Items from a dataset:
Start of Block
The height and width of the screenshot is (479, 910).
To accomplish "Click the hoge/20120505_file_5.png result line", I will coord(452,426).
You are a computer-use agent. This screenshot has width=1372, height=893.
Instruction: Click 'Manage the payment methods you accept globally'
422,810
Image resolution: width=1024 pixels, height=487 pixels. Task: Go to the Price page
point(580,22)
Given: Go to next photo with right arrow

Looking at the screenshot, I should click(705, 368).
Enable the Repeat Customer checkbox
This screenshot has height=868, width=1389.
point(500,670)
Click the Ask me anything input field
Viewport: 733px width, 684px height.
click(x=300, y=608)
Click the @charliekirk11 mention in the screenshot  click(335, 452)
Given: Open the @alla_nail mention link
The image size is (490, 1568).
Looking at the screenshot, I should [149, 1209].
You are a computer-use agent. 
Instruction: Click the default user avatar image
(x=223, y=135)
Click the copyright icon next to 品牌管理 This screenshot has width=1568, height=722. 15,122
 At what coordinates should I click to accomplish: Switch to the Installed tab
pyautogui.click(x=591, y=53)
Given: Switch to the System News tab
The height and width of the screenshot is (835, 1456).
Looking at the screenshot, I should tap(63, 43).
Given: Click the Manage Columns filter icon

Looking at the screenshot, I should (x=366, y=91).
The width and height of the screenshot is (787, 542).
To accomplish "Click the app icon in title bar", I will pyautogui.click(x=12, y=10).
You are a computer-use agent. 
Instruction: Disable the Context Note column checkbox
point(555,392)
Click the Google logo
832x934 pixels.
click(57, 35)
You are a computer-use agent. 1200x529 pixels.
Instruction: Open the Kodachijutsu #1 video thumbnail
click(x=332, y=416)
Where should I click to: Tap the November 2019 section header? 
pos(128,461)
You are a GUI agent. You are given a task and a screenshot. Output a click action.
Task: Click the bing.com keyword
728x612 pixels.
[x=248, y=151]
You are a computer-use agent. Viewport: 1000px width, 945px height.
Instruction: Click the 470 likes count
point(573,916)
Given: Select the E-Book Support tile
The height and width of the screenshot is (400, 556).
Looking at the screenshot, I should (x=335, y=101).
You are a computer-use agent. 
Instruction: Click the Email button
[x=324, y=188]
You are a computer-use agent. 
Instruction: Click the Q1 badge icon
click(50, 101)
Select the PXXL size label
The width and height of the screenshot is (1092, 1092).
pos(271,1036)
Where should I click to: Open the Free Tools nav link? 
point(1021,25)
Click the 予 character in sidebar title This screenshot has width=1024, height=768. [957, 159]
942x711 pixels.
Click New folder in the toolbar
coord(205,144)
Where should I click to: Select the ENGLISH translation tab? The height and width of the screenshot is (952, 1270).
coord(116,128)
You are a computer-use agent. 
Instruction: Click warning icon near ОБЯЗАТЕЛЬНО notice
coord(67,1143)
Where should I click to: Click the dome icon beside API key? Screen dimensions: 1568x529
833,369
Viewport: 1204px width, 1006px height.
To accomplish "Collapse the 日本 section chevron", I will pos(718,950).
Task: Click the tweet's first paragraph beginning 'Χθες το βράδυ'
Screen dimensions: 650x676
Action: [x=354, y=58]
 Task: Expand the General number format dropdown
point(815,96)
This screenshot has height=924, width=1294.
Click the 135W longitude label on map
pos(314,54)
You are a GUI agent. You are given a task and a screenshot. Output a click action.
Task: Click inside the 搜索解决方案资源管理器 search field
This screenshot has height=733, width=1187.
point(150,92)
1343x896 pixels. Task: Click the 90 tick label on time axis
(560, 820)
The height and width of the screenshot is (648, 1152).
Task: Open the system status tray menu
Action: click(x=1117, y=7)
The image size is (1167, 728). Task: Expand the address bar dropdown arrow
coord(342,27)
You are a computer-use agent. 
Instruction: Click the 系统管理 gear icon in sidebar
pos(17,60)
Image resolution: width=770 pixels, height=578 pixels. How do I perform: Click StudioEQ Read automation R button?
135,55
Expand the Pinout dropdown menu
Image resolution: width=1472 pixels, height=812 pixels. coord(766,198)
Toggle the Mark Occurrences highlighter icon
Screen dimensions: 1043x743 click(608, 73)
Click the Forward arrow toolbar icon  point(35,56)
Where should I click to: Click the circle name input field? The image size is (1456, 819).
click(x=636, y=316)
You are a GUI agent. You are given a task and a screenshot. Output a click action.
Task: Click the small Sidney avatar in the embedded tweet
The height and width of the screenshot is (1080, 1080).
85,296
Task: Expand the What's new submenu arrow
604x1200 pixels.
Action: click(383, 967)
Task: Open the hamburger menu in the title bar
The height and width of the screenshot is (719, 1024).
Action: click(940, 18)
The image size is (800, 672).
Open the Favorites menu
End of Block
◆ WHAT YOU SHOULD DO: Each record above is to be reproduced word for word.

◆ TASK RESPONSE:
The height and width of the screenshot is (479, 910).
To accomplish "Click the hoge/20120505_file_5.png result line", I will coord(452,426).
You are a computer-use agent. This screenshot has width=1372, height=893.
Instruction: Click 'Manage the payment methods you accept globally'
422,810
Image resolution: width=1024 pixels, height=487 pixels. Task: Go to the Price page
point(580,22)
Given: Go to next photo with right arrow

Looking at the screenshot, I should click(705, 368).
Enable the Repeat Customer checkbox
This screenshot has height=868, width=1389.
point(500,670)
Click the Ask me anything input field
Viewport: 733px width, 684px height.
click(x=300, y=608)
Click the @charliekirk11 mention in the screenshot  click(335, 452)
Given: Open the @alla_nail mention link
The image size is (490, 1568).
Looking at the screenshot, I should [149, 1209].
You are a computer-use agent. 
Instruction: Click the default user avatar image
(x=223, y=135)
Click the copyright icon next to 品牌管理 This screenshot has width=1568, height=722. 15,122
 At what coordinates should I click to accomplish: Switch to the Installed tab
pyautogui.click(x=591, y=53)
Given: Switch to the System News tab
The height and width of the screenshot is (835, 1456).
Looking at the screenshot, I should tap(63, 43).
Given: Click the Manage Columns filter icon

Looking at the screenshot, I should (x=366, y=91).
The width and height of the screenshot is (787, 542).
To accomplish "Click the app icon in title bar", I will pyautogui.click(x=12, y=10).
You are a computer-use agent. 
Instruction: Disable the Context Note column checkbox
point(555,392)
Click the Google logo
832x934 pixels.
click(57, 35)
You are a computer-use agent. 1200x529 pixels.
Instruction: Open the Kodachijutsu #1 video thumbnail
click(x=332, y=416)
Where should I click to: Tap the November 2019 section header? 
pos(128,461)
You are a GUI agent. You are given a task and a screenshot. Output a click action.
Task: Click the bing.com keyword
728x612 pixels.
[x=248, y=151]
You are a computer-use agent. Viewport: 1000px width, 945px height.
Instruction: Click the 470 likes count
point(573,916)
Given: Select the E-Book Support tile
The height and width of the screenshot is (400, 556).
Looking at the screenshot, I should (x=335, y=101).
You are a computer-use agent. 
Instruction: Click the Email button
[x=324, y=188]
You are a computer-use agent. 
Instruction: Click the Q1 badge icon
click(50, 101)
Select the PXXL size label
The width and height of the screenshot is (1092, 1092).
pos(271,1036)
Where should I click to: Open the Free Tools nav link? 
point(1021,25)
Click the 予 character in sidebar title This screenshot has width=1024, height=768. [957, 159]
942x711 pixels.
Click New folder in the toolbar
coord(205,144)
Where should I click to: Select the ENGLISH translation tab? The height and width of the screenshot is (952, 1270).
coord(116,128)
You are a computer-use agent. 
Instruction: Click warning icon near ОБЯЗАТЕЛЬНО notice
coord(67,1143)
Where should I click to: Click the dome icon beside API key? Screen dimensions: 1568x529
833,369
Viewport: 1204px width, 1006px height.
To accomplish "Collapse the 日本 section chevron", I will pos(718,950).
Task: Click the tweet's first paragraph beginning 'Χθες το βράδυ'
Screen dimensions: 650x676
Action: [x=354, y=58]
 Task: Expand the General number format dropdown
point(815,96)
This screenshot has height=924, width=1294.
Click the 135W longitude label on map
pos(314,54)
You are a GUI agent. You are given a task and a screenshot. Output a click action.
Task: Click inside the 搜索解决方案资源管理器 search field
This screenshot has height=733, width=1187.
point(150,92)
1343x896 pixels. Task: Click the 90 tick label on time axis
(560, 820)
The height and width of the screenshot is (648, 1152).
Task: Open the system status tray menu
Action: click(x=1117, y=7)
The image size is (1167, 728). Task: Expand the address bar dropdown arrow
coord(342,27)
You are a computer-use agent. 
Instruction: Click the 系统管理 gear icon in sidebar
pos(17,60)
Image resolution: width=770 pixels, height=578 pixels. How do I perform: Click StudioEQ Read automation R button?
135,55
Expand the Pinout dropdown menu
Image resolution: width=1472 pixels, height=812 pixels. coord(766,198)
Toggle the Mark Occurrences highlighter icon
Screen dimensions: 1043x743 click(608, 73)
Click the Forward arrow toolbar icon  point(35,56)
Where should I click to: Click the circle name input field? The image size is (1456, 819).
click(x=636, y=316)
You are a GUI agent. You are given a task and a screenshot. Output a click action.
Task: Click the small Sidney avatar in the embedded tweet
The height and width of the screenshot is (1080, 1080).
85,296
Task: Expand the What's new submenu arrow
604x1200 pixels.
Action: click(383, 967)
Task: Open the hamburger menu in the title bar
The height and width of the screenshot is (719, 1024).
Action: click(940, 18)
The image size is (800, 672).
Open the Favorites menu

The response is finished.